NK: When we think about disasters, we think of very dramatic events. I’ve written a lot about those over the years. But that experience of just being in the smoke for well over a month, being aware of how much of the continent was similarly choking on smoke—it isn’t dramatic. It’s just this low-level kind of despair, the physical manifestation of lack of possibility. I decided to write it as a diary, as opposed to a reported piece, to capture that—just the length of it, the grind of it. I wasn’t sure I was going to do anything with it, and I didn’t think anybody would want to publish it particularly. It’s definitely one of the sadder pieces. People are constantly accusing me of being hopeful just because I haven’t completely given up. Is that really what qualifies as hope these days?
In terms of writing about my son, Toma, I actually have mixed feelings about it. I think we write about what we know and we write about our lives. There’s certainly room for clinical writing on climate change, and we have lots of it, and we need those good scientific papers. But for people who are really trying to reach people’s hearts and motivate them, I don’t think we should take ourselves out of it. I think we need to put ourselves into it. We need to help other people find ways to express their grief and their anger and their hope and their love of what they want to protect, by doing it ourselves, by risking doing it ourselves.
But I really do not like setting up any kind of hierarchy that mothers care more about the planet than other people because they’re mothers. There’s a real kind of politicizing of motherhood—the mother as fierce protector—that I don’t like at all. I am someone who became a mother late in life. I had Toma when I was 42, and for the decade before I became a mother, I would really bristle in environmental spaces when people were constantly, I felt, wielding their motherhood or their parenthood as a sort of means by which to assert some higher authority. I don’t think I have any higher authority because I’m a mother. I know that some of the people who are fighting hardest to protect all of our kids are not parents. So even as I write about my son and about some of the particular experiences I have as a mother, I really don’t want to put it on any kind of special plane.
LF: You write that much of what will determine the success of the Green New Deal will involve actions taken by social movements, but you end the book with a discussion of the 2020 election in the US. How do you see the stakes of the election when it comes to climate justice?
NK: The stakes of the election are almost unbearably high.

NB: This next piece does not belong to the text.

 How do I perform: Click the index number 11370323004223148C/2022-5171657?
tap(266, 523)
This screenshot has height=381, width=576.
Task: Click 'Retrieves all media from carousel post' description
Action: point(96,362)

It’s why I wrote the book and decided to put it out now and why I’ll be doing whatever I can to help push people toward supporting a candidate with the most ambitious Green New Deal platform—so that they win the primaries and then the general.
This is the most important electoral cycle of my lifetime. It’s why I moved to the US. I want to give everything I personally can to [help secure] the best possible outcome. I’m not overstating any power that I have. I just don’t want to be watching it from the outside. I want to be in it. [Laughs.] Oh! I can’t say that. I sound like Beto O’Rourke!
I think we desperately need a new story and a sense of common purpose. The Green New Deal is really our best shot at building that kind of common purpose—of putting electoral power behind the movements that are organizing from below and pushing for their vision. It isn’t something that can be delivered by any single politician.